Deze wijzigingsregeling wijzigt de Algemene uitvoeringsregeling stimulering duurzame
energieproductie en klimaattransitie (hierna: uitvoeringsregeling), de Regeling conformiteitsbeoordeling
vaste biomassa voor energietoepassingen (hierna: regeling conformiteitsbeoordeling)
en enkele ministeriële regelingen waarbij productie-installaties zijn aangewezen die
voor SDE+(+) subsidie in aanmerking komen (hierna: aanwijzingsregelingen). Tevens
zijn naar aanleiding van de ervaringen met toetsingen van certificatieschema’s voor
vaste biomassa een aantal verduidelijkingen aangebracht in de bijlagen bij de regeling
conformiteitsbeoordeling.

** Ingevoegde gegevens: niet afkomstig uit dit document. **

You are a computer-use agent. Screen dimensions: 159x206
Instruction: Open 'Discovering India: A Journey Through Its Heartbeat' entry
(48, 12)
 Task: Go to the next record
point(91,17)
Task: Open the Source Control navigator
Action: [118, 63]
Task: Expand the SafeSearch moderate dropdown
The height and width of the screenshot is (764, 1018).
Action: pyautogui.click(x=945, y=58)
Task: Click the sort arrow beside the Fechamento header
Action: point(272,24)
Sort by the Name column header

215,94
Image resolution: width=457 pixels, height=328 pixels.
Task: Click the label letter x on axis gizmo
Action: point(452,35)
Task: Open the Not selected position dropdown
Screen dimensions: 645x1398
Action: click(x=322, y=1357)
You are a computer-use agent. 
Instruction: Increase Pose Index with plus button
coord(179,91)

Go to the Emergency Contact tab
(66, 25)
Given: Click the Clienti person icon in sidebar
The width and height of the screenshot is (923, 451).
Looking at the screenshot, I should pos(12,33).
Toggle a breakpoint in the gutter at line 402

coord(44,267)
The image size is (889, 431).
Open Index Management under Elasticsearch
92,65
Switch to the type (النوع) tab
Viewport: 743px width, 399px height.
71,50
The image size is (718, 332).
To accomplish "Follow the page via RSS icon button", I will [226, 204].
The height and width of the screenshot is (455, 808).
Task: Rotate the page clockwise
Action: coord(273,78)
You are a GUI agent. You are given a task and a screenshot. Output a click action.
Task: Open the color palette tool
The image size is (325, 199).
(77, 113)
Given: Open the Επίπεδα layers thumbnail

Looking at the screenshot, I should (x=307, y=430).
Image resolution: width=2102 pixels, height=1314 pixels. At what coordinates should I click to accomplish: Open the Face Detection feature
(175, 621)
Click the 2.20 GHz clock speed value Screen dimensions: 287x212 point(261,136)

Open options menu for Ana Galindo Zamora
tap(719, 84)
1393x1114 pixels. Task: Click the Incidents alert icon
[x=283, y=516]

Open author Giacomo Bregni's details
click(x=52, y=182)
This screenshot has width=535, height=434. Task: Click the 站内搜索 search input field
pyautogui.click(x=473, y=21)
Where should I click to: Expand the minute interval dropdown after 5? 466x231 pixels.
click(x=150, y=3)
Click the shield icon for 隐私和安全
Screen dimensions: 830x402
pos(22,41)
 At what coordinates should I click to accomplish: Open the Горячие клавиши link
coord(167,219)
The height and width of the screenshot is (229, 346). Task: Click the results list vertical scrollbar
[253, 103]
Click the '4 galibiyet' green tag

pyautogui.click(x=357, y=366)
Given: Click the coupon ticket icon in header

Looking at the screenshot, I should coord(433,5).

Deel III van deze toelichting bevat een transponeringstabel
met betrekking tot de implementatie van de artikelen 29 en 30 van de richtlijn. De
richtlijn heeft als implementatiedeadline 30 juni 2021.
2. Duurzaamheidseisen aan biomassa in Nederland
Ter implementatie van de voorloper van de richtlijn, richtlijn 2009/28/EG2, zijn duurzaamheidseisen gesteld aan de inzet van biobrandstoffen in transport in
het Besluit energie vervoer en voor de subsidiëring van vloeibare biomassa in het
Besluit stimulering duurzame energieproductie (thans: Besluit stimulering duurzame
energieproductie en klimaattransitie; hierna besluit SDEK) door verwijzing naar de
duurzaamheidscriteria in die richtlijn. Voor de inzet van vaste biomassa en gasvormige
biomassa buiten transport bevatte die richtlijn nog geen verplichting om duurzaamheidseisen
te stellen.
In het Energieakkoord3 is afgesproken dat aan de subsidiëring van de inzet van vaste biomassa voor energietoepassingen
via het instrument SDE+ (Stimulering Duurzame Energieproductie, thans: SDE++) duurzaamheidseisen
zouden worden gesteld. Dat heeft geleid tot een nationaal systeem voor vaste biomassa,
neergelegd in het Besluit conformiteitsbeoordeling vaste biomassa voor energietoepassingen
(hierna: besluit conformiteitsbeoordeling) en de regeling conformiteitsbeoordeling.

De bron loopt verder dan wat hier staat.